In deep sea environments, stainless steel components are subjected to high static pressure, increased susceptibility to stress corrosion, and mechanical properties deteriorate, jeopardizing the operational safety of deep sea structures/equipment. Studies have shown that the tensile strength, yield strength and elongation of AISI405 steel and AISI316 welded and sensitized stainless steel were exposed for almost 400 days at a depth of 1830m and 762m respectively. m; The mechanical properties of AISI201 and AISI300 series stainless steel have not been adversely affected by various deep sea conditions. This also indicates that the sensitivity of stainless steel to deep sea localized corrosion is closely related to the material. Overall, AISI300 series stainless steel outperforms AISI400 series stainless steel and precipitation hardened stainless steel in terms of frequency and severity of several types of corrosion.

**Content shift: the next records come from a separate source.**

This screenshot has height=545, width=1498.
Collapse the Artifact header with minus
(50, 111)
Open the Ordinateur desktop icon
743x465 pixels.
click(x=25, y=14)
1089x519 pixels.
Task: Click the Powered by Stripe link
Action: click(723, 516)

5. Investigation of deep sea corrosion of titanium alloy
Titanium alloys have excellent corrosion and pitting resistance in sea water, and are virtually unaffected by corrosion in deep water environments. The US Civil Engineering Laboratory studied the susceptibility of titanium alloys to deep sea stress corrosion. The results show that, in addition to the weldable alloy 13V-11Cr-3Al, when using any other non-weldable and weldable alloy, a value equal to 75% of the yield strength and exposure to sea water in the surface layer 13a 80 days, 402 days at a depth of 762 m, and 1751 days at a depth of 1828 m, there was no failure due to stress corrosion cracking.